Sorry it takes so long for me to post. I just do not have too many opportunities to sit down and take the time to do this. Forgive the delay and thanks for the patience. Hopefully before the rapture I can post some pictures.
So here the details of my training, basically the makeup of what we did during the training. First of all our training consisted of eleven guys, four girls, and a couple that are now my bosses. it was a diverse group with two Chayahuita, two Aguarunas (indigenous tribes), two Ecuadorians, and four Peruvians. And of course I was the only male Gringo in this training. The whole training was entirely in Spanish. Every word spoken in a language besides Spanish was five push ups. If you can imagine, I did a lot of push ups.
The first phase of the training was all physical. We had a rigorous training of exercises of push ups, sit ups, and running almost every morning. In total I ran one hundred and fifty-two miles and walked one hundred and forty-eight kilometers to practice for Bolivia. In this phase we also constructed houses, using our machetes and axes. They were made only out of wood and leaves for the roofs. While we worked on our houses we stayed in tents. It was in this phase that J (Jeremy, our boss with the tattoos) tried to teach us discipline, responsibility, brotherhood, and overall how to be a missionary. Most of the first month was just getting used to the outdoors, bathing in the river, eating less, and learning to survive in those kinds of circumstances.
The second phase dealt with learning about the church, the history of the church, and how to start in a church in the communities. They put us through what they called, “Virtual Missions.” In this they acted out being the indigenous people and put us in situations that tested to see how we would react and what we would do.

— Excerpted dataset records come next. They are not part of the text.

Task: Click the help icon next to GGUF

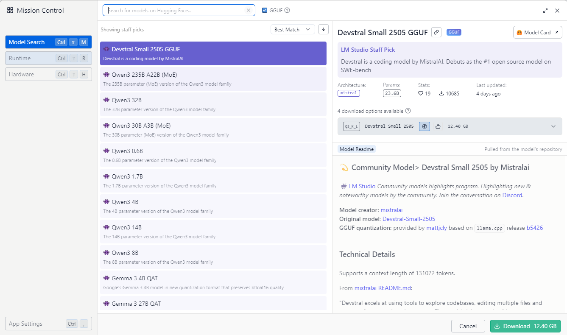Action: [x=287, y=11]
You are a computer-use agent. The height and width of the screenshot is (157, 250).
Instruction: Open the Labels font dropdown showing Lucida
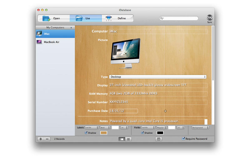92,128
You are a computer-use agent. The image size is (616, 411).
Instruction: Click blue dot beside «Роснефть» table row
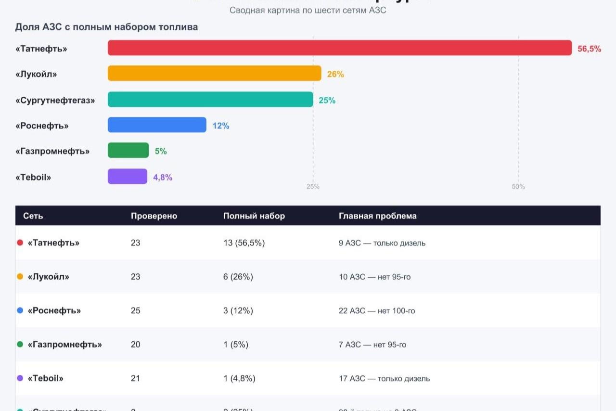(x=20, y=310)
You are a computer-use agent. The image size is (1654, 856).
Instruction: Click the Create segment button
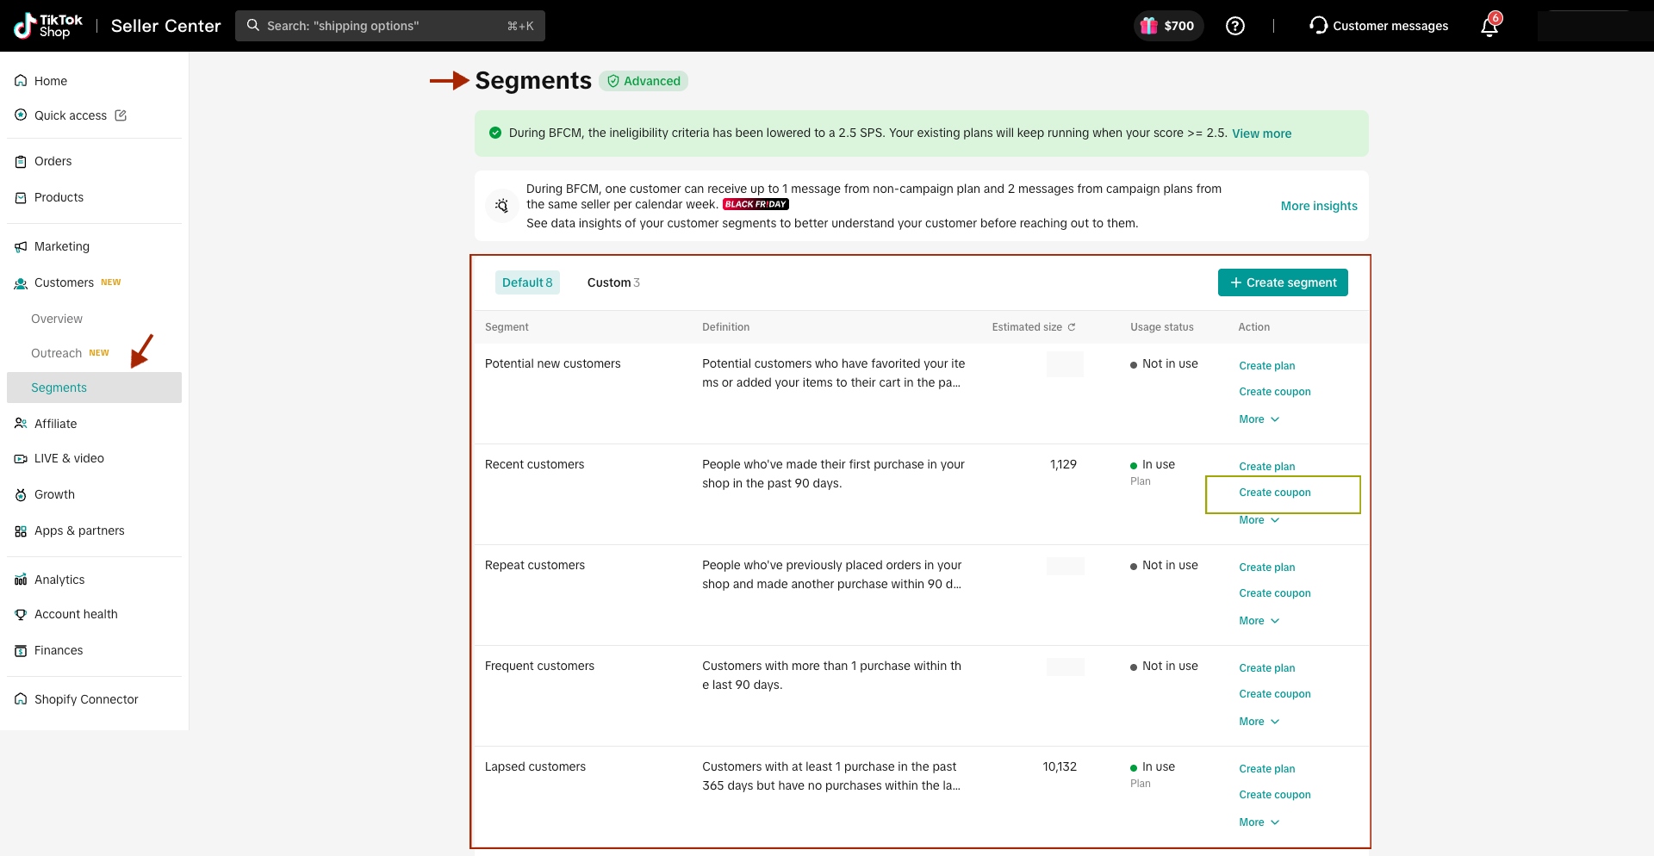[1282, 282]
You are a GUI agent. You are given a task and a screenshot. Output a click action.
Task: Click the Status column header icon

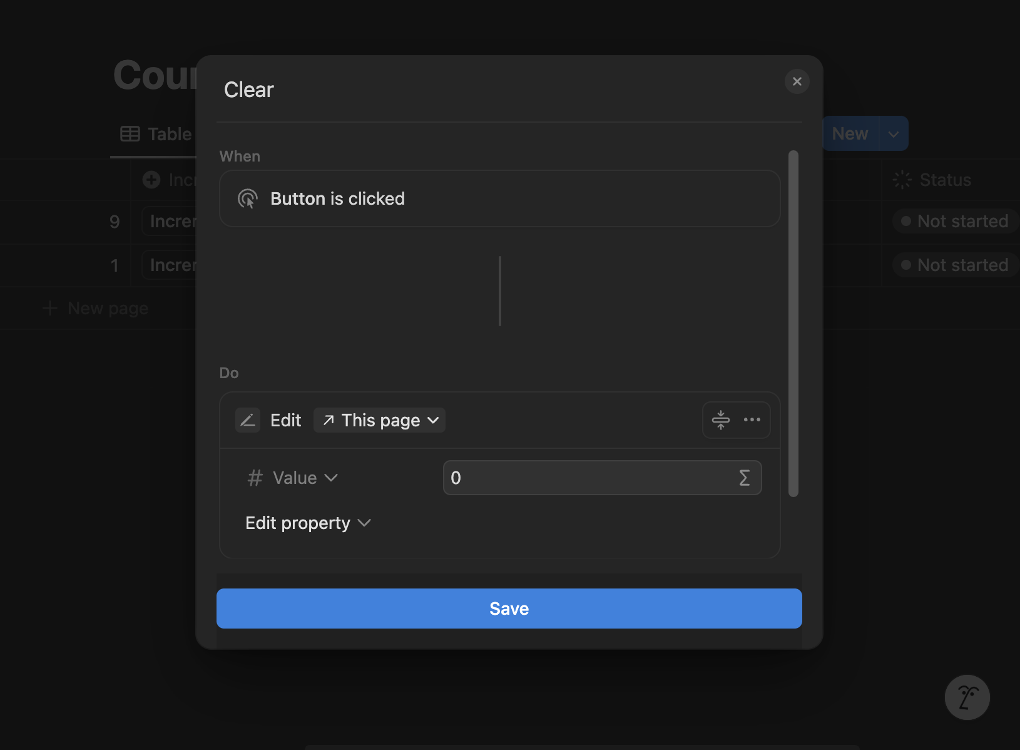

The third phase focused on the stories, but in reality we did this from the beginning to the end. The people groups that we work with do not know how to read usually but are usually a very oral culture. So, we memorize the stories of the Bible in their language and teach it to them, from the beginning all the way to the end, so that in this way they can have their own Bible and be able to form their own church that is distinct to their culture. We were given the responsibility to construct the stores and teaching it to the rest of the group. We learned up to Thirty-seven stories telling the story of God’s redemption through Jesus Christ.
At the end of the training we were tested on the three stages – the physical, the knowledge about missions and the Bible, and the stories.
During training we also spent time in the communities near our training. We found our “man of peace” at the beginning and this is where we slept and ate and studied their culture. This was kind of our practicum and allowed us to share stories with them. For some of the teams they were able to see churches formed in these small communities. But overall this was a great way to give us some practice and confidence in the future.
As for a normal day we would get up about five, usually a little before and do our workout. After we bathed in the river we fixed breakfast, which we used fire wood and cooking pans. We would then have our classes and during the first stage we spent the day constructing our houses. Even during this time we were responsible for learning the stories. We would eat lunch in the middle of the day which was always the biggest meal. Usually when the sun went down, we would cook dinner and go to bed between six thirty and nine. Not a whole to do in the jungle when it is dark.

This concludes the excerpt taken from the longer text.